━━━━━ 本文

柏原:セントラル・アーツの黒澤さんが「やろう」と決断したことで動き出しました。講談社のDVDマガジン(『あぶない刑事 全事件簿DVDマガジン』)が売れた事でいい流れは出来ていたと思いますが。それで、やるからにはこれまでのキャストを全員出そうと。実は2年前に自分で密かに映画用のプロットをつくっていたんです。それだと鷹山と大下が横浜で起きた事件の犯人を追って函館へ行く、という、ほぼ2人だけのハードボイルドだったんですが、それは棄てて今回の話をつくった訳です。

―あれだけのキャストをもう一度揃えるというのは考えるだけでとてつもない苦労だなと思ってしまいます。

柏原:全員揃える所が一番大切で、大変でしたね。吉井役の山西道広さんはもう俳優業を引退されていて、逗子でおでん屋さんを営まれてるという事だったので、会いに行ってお話をして。そうしたらちょうど閉店するタイミングだったので、その店は撮影に使えませんでしたが、おでん屋さんの設定をそのまま活かして出演していただきました。

―「タカとユージ、2人の定年退職」という設定もすごいと思いました。

柏原:映画『黄色いリボン』(1949)をやりたいなと思ったんです。映画の中で騎兵隊を辞めるギリギリまで「俺はお前らの隊長だ」というシーンがあって。『黄色いリボン』だからまともな最後だけど、『あぶない刑事』だから、定年退職日の前日の23時59分まで拳銃を握っているっていうお話に。

━━━━━━━━━━
━━━━━ 生データ

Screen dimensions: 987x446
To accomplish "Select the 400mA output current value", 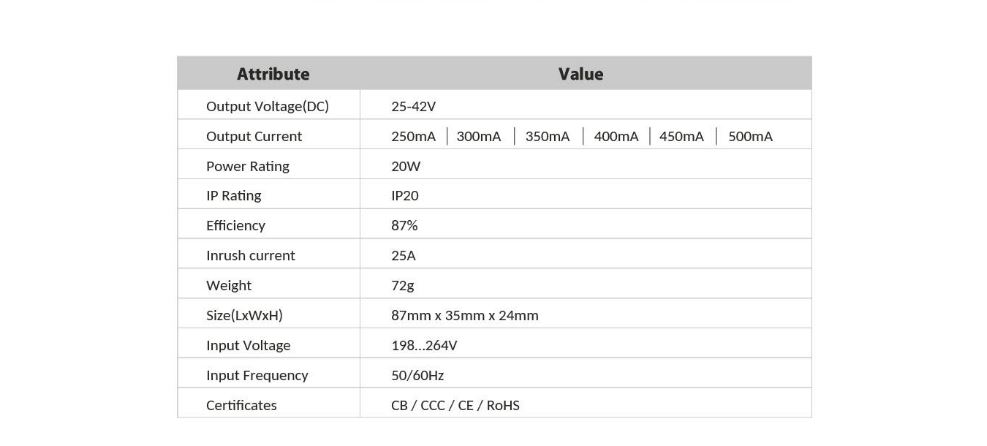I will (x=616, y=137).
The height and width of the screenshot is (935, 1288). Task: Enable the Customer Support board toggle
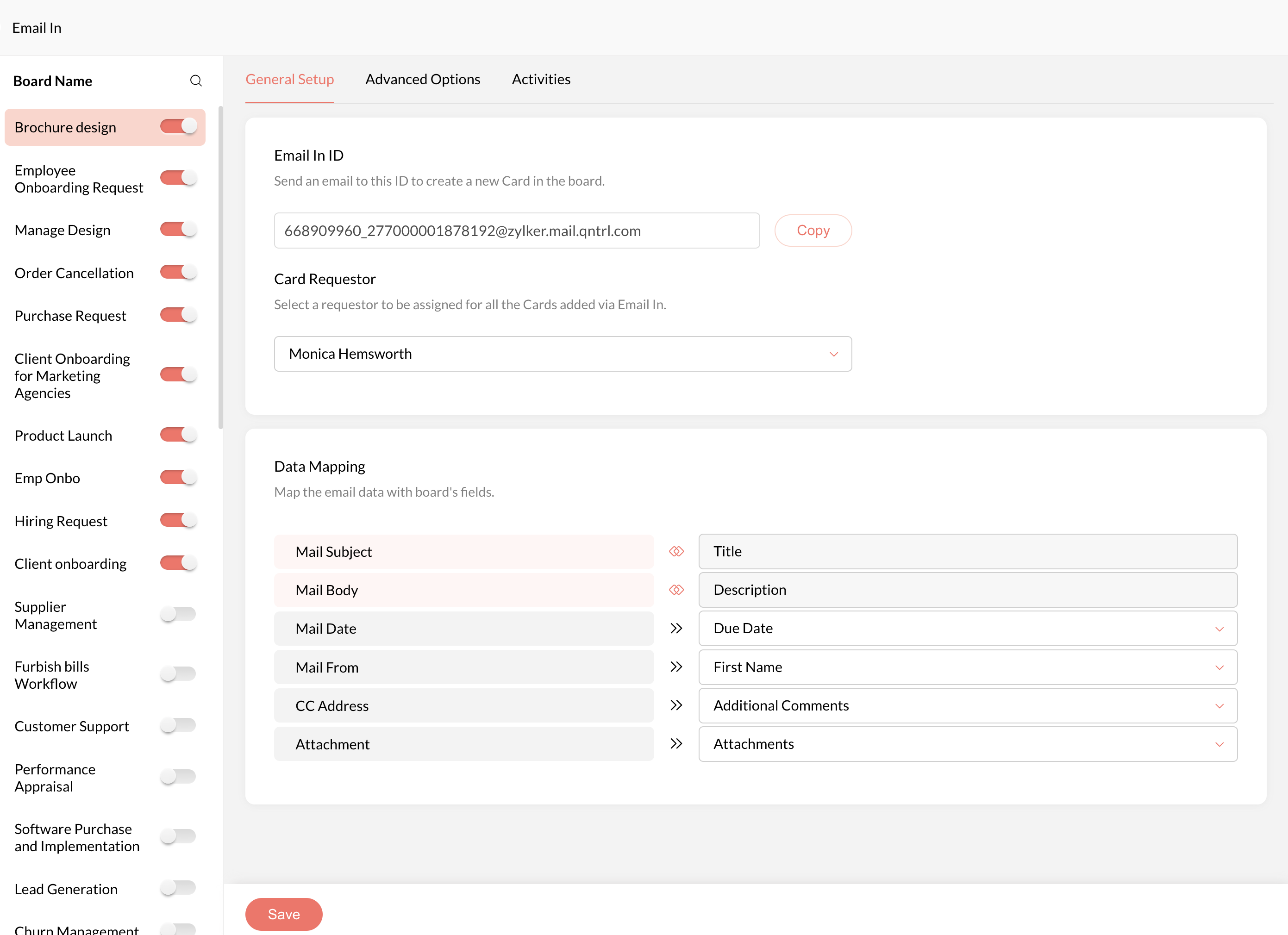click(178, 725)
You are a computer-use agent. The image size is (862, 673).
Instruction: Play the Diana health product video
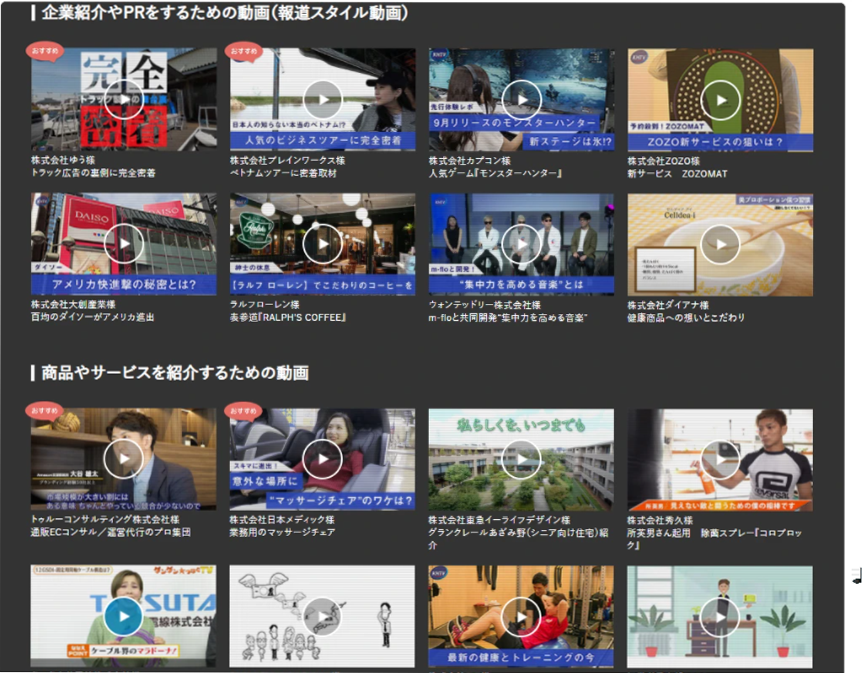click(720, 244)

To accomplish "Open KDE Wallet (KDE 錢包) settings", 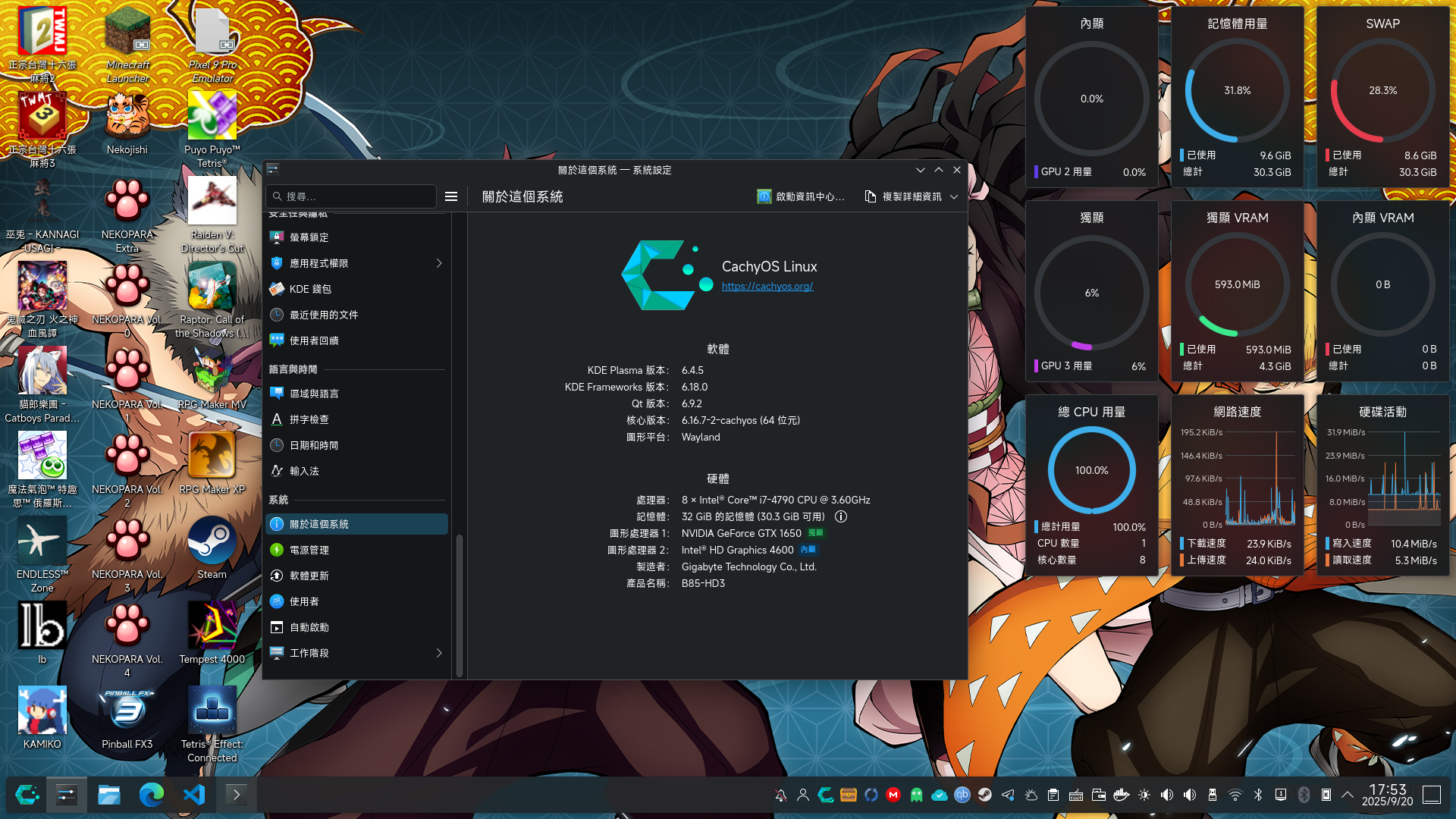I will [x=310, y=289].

━━━━━━━━━━

## 作業内容
a. 本文のうち、「柏原:全員揃える所が一番大切」で始まり「して出演していただきました。」まで続く部分を、一字一句そのまま写し取ってください。
b. 本文によると、吉井役の山西道広さんは俳優業を引退した後、どこで何を営んでいましたか?

## 解答一覧
a.
柏原:全員揃える所が一番大切で、大変でしたね。吉井役の山西道広さんはもう俳優業を引退されていて、逗子でおでん屋さんを営まれてるという事だったので、会いに行ってお話をして。そうしたらちょうど閉店するタイミングだったので、その店は撮影に使えませんでしたが、おでん屋さんの設定をそのまま活かして出演していただきました。

b. 逗子でおでん屋さんを営んでいました。